In the north, Baghdad will contest with Irbil for Kirkuk and the
control of oil (court decisions do not affect practise, it seems).
However, the Baghdad Government will let other Iraqis fight Turkey as
the latter constrains ‘foreign’ Kurds in Iraq and makes a nonsense of
either Iraqi or would-be (Iraqi) Kurdish sovereignty. As Turkey bombs
parts of the Iraqi north, so too does Iran assault Iraqi territory
indirectly, or in recent months even directly. Unusually, Iran admitted
in March 2022 to bombing what it said was a ‘Zionist’ (Israeli) target
in the KRG capital Irbil. However, this was equally likely to have been
an Iranian-attempted but unsuccessful coercion of the KDP over its
(since failed) participation in a three-way Sadrist-led majority
government, and resentment at the presence of Iranian Kurdish militia.
The US’ reconfigured military role inside Iraq remains contested and
controversial, even though many Iraqi factions (Shia, Sunni, and Kurd)
do not wish the US’ infringement of Iraqi sovereignty to end just yet.

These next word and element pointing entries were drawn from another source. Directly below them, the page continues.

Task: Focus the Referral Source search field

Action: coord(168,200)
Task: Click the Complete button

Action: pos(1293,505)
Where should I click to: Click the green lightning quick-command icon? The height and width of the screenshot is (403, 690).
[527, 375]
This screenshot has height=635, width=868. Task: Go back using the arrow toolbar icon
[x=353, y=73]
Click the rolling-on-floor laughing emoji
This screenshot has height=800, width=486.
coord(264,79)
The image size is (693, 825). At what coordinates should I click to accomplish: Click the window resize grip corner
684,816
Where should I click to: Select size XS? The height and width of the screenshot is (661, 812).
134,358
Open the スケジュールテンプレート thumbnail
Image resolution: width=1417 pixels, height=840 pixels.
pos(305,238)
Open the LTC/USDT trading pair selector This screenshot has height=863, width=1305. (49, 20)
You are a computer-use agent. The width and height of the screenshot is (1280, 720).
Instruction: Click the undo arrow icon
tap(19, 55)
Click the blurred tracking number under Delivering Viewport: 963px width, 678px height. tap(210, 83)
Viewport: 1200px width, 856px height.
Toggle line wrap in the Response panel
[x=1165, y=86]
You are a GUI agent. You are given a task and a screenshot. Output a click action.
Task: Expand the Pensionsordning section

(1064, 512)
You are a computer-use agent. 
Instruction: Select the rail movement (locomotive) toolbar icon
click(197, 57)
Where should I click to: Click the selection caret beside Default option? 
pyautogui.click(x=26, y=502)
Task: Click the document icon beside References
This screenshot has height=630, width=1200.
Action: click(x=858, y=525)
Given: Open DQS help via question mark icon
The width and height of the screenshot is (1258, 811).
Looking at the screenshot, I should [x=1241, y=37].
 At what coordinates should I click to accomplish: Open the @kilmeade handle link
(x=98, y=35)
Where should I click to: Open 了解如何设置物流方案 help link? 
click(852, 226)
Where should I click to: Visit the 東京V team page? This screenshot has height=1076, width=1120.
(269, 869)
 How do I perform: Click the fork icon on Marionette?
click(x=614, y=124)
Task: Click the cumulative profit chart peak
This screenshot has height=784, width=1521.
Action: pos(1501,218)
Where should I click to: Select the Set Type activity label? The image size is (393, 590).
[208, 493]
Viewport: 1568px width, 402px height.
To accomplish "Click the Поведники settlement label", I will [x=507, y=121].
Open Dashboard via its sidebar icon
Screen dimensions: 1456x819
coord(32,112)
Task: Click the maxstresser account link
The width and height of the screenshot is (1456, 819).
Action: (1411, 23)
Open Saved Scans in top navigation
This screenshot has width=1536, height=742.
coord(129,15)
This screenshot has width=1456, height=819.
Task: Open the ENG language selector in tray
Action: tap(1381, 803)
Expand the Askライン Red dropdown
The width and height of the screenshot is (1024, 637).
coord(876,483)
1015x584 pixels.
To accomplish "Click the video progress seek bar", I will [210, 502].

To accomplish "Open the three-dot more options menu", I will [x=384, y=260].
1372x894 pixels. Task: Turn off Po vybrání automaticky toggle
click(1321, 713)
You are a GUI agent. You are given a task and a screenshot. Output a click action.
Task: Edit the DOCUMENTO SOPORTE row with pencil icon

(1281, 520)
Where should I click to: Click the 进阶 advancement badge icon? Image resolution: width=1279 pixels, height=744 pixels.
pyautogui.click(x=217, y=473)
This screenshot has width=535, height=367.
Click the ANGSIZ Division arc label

Outside of the machinations of formal executive power, sub-state
identities, and to extent para-state identities, look set to run counter
to state coherence and strength. A state that does not function
properly always enables default space for identities and social
formations for popular support and even some political weight. This
remains the case among Sunni Arabs even as ‘tribe’ is neither the
state-incorporated construct nor the intermediate force it once was in
Iraq. Among the Shia, tribe is likewise a platform for social and
political support and, for Hashed Al-Sha’abi militia especially,
influence.
Iraq’s regional and international ‘allies’ continue to make a
nonsense of Iraqi statehood, often assisted by Iraqi clients pursuing
sub-state interests concomitant with those of their external sponsors. A
truly national government, whose component parts are not calculating
their political decisions based on sub and/or para-state interests,
remains illusive in Iraq, if it ever existed. Iraqi state functionality
does exist, but in sovereign security or economic terms it is often by
accident rather than design.
Sovereign authority isn’t lent to the Iraqi state by Iraqi citizens
equally capable of withdrawing this consent. Sovereignty in Iraq is a
painfully negotiated compromise between powerful armed political groups
asserting state writ when that fits with their own sectional interests,
and equally withdrawing approval for state action if that does not
accord with factional considerations. The literal security of the state
and thus of the citizenry is determined or directly undermined by
competing state, sub-state, para-state and even anti-state actors. Iraqi
state sovereignty is an awkward by-product of armed groups, not the
supposed outcome of popular sovereign will.